Friday 6 November 2015

Realms of Magic Again

When Opera Atelier staged Handel's Alcina last fall ( Magic Shadows ), I was immediately intrigued by the resemblance of the storyline to Tasso's famous Renaissance romance of Rinaldo and Armida.  Lo and behold, Opera Atelier's opening presentation for this season is a remounting of their production of Lully's Armide!  And so we revisit similar story material, but with a very different musical and scenic emphasis.

Armide was one of Lully's last works, and exemplified the new style of the tragedie lyrique which he helped to evolve.  It's notable as one of the very first times that an opera devoted so much time to the development of a character -- and that character is, remarkably, not the Crusader knight Renaud but the pagan sorceress Armide.

The contrast to Handel's great masterpiece is striking.  By the time Handel composed Alcina, the Italian opera seria was hedged around with a whole range of conventions of style -- and some of those conventions, such as the show-stopping virtuoso aria, continued to operate well into the twentieth century.  Lully's work is a very different sort of creation altogether, closer in style to one much earlier masterpiece, Monteverdi's L'Orfeo.  In Lully, the music is most often shaped by the dramatic need of the moment: recitative to present narrative information, accompaniment added to infuse shades of feeling, short arioso or duet segments when a character's feelings come foremost, and choral numbers to accompany the ballet which was such an essential part of the French court operas.

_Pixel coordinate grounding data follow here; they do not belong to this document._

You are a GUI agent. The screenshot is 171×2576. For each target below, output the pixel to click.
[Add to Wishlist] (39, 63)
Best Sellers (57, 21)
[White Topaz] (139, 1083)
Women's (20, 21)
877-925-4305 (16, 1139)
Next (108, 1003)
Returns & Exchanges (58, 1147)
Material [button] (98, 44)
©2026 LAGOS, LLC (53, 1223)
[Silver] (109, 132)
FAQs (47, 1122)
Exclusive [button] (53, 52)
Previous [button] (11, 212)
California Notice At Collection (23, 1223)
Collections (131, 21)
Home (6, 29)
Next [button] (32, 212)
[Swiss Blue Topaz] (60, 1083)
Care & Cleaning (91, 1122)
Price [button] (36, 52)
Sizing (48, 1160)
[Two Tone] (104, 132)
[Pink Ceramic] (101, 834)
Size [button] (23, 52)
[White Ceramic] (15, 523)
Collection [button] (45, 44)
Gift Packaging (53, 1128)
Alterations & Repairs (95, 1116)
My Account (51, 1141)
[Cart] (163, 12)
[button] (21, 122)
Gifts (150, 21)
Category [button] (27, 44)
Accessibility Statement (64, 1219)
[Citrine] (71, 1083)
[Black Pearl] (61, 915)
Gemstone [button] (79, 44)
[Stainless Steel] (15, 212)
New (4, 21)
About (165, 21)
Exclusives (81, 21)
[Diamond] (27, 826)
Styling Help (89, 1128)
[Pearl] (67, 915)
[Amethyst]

As always, Opera Atelier has come up with a truly sumptuous production to present this wonderful music drama.  Gerard Gauci's sets abandon the elaborate trompe l'oeil effects of some of his other productions in favour of a plainer style of flat backdrop painting which still conveys location very effectively -- and there are a number of locations in this work.  The costumes adopt bright primary and secondary colours for the ladies of the singing cast and for all the dancers of the ballet, while the men in the singing roles are clothed in variants of dark brown, but with luxurious materials.  The swirl of colours in the ballet sections is one of the great visual delights of this production.

Given the emphasis on the character of the Islamic sorceress Armide, her role requires a first-rate singing actress.  Armide has to be mobile and emotive; plain old stand-and-deliver singing would be fatal to the part, and to the opera as a whole.  Peggy Kriha Dye gives a first-rank interpretation of a complex character part.  She makes use of all the shades of a very flexible voice, soaring gloriously in one passage only to fall to a whisper of sound a few minutes later, or turn to an outright snarl when her hatred dominates her.  The critical solo where she tries to kill the sleeping Renaud, only to struggle with her own emotions as she finds herself falling in love with him instead, is the true dramatic highlight of the entire piece.

Around her is gathered a strong cast, some familiar to OA audiences, and some less so.  Several people have to play multiple roles.  Among the more striking was baritone Daniel Belcher in his role as the allegorical figure of La Haine ("Hatred") -- darkly, intensely powerful in the third act exorcism of Love.

Sopranos Meghan Lindsay and Carla Huhtanen were especially memorable in the comical fourth act as they played evil spirits trying to seduce two Crusader knights from their mission to recall Renaud from his spell-enslaved state.  Tenor Aaron Ferguson and bass-baritone Olivier LaQuerre as the knights matched the two spirits in clear singing mingled equally with comic byplay. 

This scene, incidentally, ended with a staging goof that really caught my attention.  The two knights are bearing Armide's magic sceptre to protect themselves, and bringing a magical diamond shield to show Renaud the reflection of his true state.  At the end of the scene, having successfully (although barely) withstood the wily lures of Lindsay and Huhtanen, the knights headed jauntily off stage, leaving the shield and sceptre behind.  The "error" became glaringly obvious moments later when they reappeared in the next scene safely carrying the sceptre and shield!  It was noticeable precisely because Opera Atelier productions usually pay close attention to such details!

Tenor Colin Ainsworth took the role of Renaud, believably capturing the almost arrogantly self-aware knight and the spell-struck lover equally well. 

The Atelier Ballet contributed significantly to the overall impact of the production, not least in the dance where several of the dancers discreetly used finger cymbals, bells, and castanets, to fine exotic effect.

As ever, the entire production rested with utter security upon the crisp, sprightly playing of the Tafelmusik Baroque Orchestra, with the entire performance strongly directed by David Fallis.